Isn’t that one of the reasons we read: to be delighted? Chaim Potok is a writer whose work rings with delight — no matter the struggle of his characters, they are vividly alive, and you know that the author who brought them to life took pleasure in knowing them. I read The Chosen last year, and recently read Old Men at Midnight, a book of three novellas, linked by a common character. Each of the three stories could stand alone, but together they build powerfully, each piece adding another layer of observation, until the reader sees that Potok’s book is as much about story as a primal human experience as it is about particular human characters in places and historical moments.

A book that is centered on people living with the challenges of our time, in the midst of the AIDS epidemic in Africa, caught my eye at my public library a few weeks ago. Father Michael’s Lottery wasn’t a great novel; the midsection dragged along enough that I actually skipped a few chapters.
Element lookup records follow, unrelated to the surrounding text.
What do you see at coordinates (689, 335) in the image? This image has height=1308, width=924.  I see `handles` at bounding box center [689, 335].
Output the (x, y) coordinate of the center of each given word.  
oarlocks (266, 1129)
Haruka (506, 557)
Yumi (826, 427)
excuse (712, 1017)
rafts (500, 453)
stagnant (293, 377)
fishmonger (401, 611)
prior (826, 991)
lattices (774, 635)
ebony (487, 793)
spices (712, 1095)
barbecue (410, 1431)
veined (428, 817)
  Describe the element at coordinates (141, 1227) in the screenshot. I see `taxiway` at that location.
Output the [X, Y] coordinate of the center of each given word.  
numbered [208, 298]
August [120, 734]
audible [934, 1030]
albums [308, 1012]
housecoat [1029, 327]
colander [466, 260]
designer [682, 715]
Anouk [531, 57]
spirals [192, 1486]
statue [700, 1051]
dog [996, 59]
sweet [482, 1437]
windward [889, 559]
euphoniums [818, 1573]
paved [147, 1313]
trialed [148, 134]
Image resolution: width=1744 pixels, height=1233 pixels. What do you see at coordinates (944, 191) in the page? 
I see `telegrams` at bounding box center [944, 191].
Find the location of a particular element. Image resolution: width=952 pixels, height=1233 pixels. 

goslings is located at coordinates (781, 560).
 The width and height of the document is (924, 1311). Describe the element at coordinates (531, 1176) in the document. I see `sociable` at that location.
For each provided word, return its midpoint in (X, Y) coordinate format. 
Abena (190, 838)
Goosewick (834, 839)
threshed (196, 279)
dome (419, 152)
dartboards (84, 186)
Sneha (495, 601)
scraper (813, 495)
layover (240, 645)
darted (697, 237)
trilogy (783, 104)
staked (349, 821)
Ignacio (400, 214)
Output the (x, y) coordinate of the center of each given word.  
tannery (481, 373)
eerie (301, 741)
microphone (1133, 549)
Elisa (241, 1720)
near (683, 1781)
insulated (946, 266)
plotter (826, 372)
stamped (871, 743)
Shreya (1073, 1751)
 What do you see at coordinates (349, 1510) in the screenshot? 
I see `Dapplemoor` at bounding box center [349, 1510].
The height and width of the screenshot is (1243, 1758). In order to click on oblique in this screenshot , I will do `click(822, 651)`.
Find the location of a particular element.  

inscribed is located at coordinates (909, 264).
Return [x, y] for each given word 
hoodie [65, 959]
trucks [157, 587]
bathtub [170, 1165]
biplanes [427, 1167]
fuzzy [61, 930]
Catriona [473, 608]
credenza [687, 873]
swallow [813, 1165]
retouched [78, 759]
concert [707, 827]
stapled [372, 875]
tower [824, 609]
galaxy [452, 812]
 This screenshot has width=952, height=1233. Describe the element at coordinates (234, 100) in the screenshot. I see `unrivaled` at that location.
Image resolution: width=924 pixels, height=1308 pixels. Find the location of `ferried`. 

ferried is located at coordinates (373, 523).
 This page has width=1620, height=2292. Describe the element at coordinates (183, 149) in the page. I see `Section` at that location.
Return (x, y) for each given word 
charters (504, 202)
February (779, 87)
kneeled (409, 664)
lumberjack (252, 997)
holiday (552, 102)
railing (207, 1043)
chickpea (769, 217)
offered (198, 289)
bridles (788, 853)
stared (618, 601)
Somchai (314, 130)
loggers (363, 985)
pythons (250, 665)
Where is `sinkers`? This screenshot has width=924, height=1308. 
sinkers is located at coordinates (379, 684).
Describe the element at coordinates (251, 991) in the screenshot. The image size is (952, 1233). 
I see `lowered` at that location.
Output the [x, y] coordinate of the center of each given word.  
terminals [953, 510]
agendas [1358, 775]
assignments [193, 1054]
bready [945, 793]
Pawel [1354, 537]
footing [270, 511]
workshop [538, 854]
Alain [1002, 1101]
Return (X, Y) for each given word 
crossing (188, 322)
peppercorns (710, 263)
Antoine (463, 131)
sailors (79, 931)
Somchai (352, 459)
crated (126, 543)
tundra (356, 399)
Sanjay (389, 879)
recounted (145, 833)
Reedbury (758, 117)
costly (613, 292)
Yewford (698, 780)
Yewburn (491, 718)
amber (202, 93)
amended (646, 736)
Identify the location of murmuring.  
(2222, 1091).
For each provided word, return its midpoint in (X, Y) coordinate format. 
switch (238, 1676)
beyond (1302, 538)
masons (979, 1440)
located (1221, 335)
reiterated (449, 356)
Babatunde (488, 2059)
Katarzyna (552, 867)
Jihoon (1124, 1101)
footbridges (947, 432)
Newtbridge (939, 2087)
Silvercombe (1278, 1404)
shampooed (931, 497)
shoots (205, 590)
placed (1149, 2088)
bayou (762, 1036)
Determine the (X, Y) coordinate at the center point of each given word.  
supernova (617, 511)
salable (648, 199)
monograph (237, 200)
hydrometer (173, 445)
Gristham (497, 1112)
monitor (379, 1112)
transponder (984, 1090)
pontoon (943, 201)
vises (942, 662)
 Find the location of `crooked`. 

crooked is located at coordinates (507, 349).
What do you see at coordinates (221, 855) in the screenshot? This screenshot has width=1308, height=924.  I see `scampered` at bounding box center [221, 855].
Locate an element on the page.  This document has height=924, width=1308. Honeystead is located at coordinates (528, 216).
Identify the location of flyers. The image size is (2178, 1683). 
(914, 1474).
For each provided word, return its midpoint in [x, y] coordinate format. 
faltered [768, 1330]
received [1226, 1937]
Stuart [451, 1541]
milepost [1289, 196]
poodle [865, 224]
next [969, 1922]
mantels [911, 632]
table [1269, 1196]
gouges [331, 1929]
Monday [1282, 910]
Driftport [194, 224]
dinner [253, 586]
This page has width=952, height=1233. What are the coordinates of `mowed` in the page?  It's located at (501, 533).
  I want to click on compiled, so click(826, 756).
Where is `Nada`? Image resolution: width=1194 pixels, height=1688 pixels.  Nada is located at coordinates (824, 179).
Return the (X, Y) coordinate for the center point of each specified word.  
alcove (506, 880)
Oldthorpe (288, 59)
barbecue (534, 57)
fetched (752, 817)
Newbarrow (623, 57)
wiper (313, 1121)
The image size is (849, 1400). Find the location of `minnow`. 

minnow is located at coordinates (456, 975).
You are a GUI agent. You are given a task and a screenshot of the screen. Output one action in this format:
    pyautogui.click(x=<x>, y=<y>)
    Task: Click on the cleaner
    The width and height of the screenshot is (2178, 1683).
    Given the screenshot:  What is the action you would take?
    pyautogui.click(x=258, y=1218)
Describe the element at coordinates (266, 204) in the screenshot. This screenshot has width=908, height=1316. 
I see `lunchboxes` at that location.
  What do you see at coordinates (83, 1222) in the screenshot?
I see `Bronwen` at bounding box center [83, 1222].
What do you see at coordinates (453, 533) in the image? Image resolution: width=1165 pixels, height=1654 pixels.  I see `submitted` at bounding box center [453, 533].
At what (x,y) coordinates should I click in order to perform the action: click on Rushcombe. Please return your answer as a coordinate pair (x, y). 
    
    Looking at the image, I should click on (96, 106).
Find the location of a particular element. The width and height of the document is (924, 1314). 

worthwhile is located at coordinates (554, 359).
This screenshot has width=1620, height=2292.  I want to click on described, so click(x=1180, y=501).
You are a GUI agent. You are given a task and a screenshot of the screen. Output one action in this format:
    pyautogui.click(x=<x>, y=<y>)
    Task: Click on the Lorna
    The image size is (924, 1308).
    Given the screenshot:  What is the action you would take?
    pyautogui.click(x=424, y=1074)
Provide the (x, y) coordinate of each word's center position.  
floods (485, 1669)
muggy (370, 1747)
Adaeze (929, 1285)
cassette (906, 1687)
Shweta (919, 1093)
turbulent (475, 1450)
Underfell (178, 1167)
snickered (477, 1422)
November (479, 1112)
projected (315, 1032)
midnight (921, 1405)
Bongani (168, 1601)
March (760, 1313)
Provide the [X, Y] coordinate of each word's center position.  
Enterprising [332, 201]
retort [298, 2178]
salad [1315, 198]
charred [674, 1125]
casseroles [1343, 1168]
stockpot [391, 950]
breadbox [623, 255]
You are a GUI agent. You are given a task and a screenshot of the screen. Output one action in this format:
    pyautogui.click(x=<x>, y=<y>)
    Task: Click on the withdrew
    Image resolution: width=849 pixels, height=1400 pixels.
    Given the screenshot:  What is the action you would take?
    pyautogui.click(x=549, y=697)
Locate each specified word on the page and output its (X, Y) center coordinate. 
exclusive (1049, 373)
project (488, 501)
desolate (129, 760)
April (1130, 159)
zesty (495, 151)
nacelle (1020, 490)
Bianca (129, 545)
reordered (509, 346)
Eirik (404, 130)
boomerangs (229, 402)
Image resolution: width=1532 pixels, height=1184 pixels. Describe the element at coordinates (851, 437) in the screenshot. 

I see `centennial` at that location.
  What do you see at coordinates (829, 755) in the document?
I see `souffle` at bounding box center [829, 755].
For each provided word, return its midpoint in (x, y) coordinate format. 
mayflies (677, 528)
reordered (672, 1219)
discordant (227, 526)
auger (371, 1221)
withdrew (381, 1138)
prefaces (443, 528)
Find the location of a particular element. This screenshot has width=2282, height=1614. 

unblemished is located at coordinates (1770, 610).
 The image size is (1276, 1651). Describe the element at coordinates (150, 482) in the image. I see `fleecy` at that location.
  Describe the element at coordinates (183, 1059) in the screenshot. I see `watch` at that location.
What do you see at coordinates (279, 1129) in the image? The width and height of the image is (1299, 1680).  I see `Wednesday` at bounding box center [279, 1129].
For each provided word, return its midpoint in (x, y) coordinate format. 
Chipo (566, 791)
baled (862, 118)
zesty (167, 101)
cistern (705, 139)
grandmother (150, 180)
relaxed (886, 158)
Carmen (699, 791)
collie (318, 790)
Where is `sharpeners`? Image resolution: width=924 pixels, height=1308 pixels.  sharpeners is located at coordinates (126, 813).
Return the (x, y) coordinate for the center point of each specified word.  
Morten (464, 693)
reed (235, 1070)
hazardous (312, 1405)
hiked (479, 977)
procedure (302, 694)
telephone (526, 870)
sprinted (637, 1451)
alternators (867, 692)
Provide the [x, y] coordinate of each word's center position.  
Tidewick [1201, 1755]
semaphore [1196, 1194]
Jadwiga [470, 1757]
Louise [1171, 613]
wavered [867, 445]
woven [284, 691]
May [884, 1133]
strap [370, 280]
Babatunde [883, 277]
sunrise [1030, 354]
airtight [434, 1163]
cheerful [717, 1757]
But I didn’t put it aside, because I was fascinated by the main character, a doctor named Morgan who is a Hawkeye type renegade, putting patients before administrative rules or cost benefit analysis. You wouldn’t think a novel about such a depressing real life topic could be funny, but this one is, which added to its charm.

Author Johan Steyn is a doctor in Botswana, and his descriptions put me there in the hallways with his doctors, or in the bush with Morgan as he tries to let his anger at what his patients are suffering go. This vivid detail is one of the book’s best assets, as well as the humanity and warmth of the characters. The reader has a sense of where the story is headed, but I was surprised nonetheless by some of the details and without giving much away, I hope that since Steyn wrote the book some of the figures he had in mind have changed, especially the cost of anti-retroviral treatment. Steyn could have headed for a clear cut happy ending, but instead lets the book close on a hopeful but not overly tidy note, which seemed far more effective than if he’d wrapped up such a serious topic with complete closure.

Speaking of closure, I am slogging my way through American Bloomsbury. I would have put it down by now, except I really like Gibson’s book club and it’s the next selection we’re discussing. I enjoy the subject matter — the community of writers and thinkers living in Concord, MA in the mid 1800’s. In fact, the kids and I learned about Thoreau, Emerson, Hawthorne, and Louisa May Alcott last spring and still intend to visit Concord to see where these amazing Americans lived and worked. So, why am I finding it hard to finish this book?

It dawned on me last night, as I forced my way through another of the short chapters between the end of the final presidential debate and the beginning of The Daily Show. American Bloomsbury is just like the infuriating campaign news coverage. Plenty of sound bites, plenty of speculative punditry, little bits of facts spun into a picture that looks complete if you don’t look too closely and see where it’s unraveling.

Author Susan Cheever tells readers right up front she is going to revisit events over and over because she wants to tell us about them from different people’s perspectives, but the effect is that you feel the book is never moving forward. A combination of the choppy style and overt projections of the author’s views or experiences on the historical narrative, marked by Cheever’s gossipy questions, add to the disjointed feeling. The final straw was reading that Plymouth, NH, is at the “head” of Squam Lake, when in fact it’s not on the lake at all. When a book contains such a silly error, it’s hard not to wonder what other facts went unchecked.

If I want unchecked facts, I can just tune in for three more weeks to campaign hooey. But in the interest of sleeping well, I think instead I’ll keep reading books.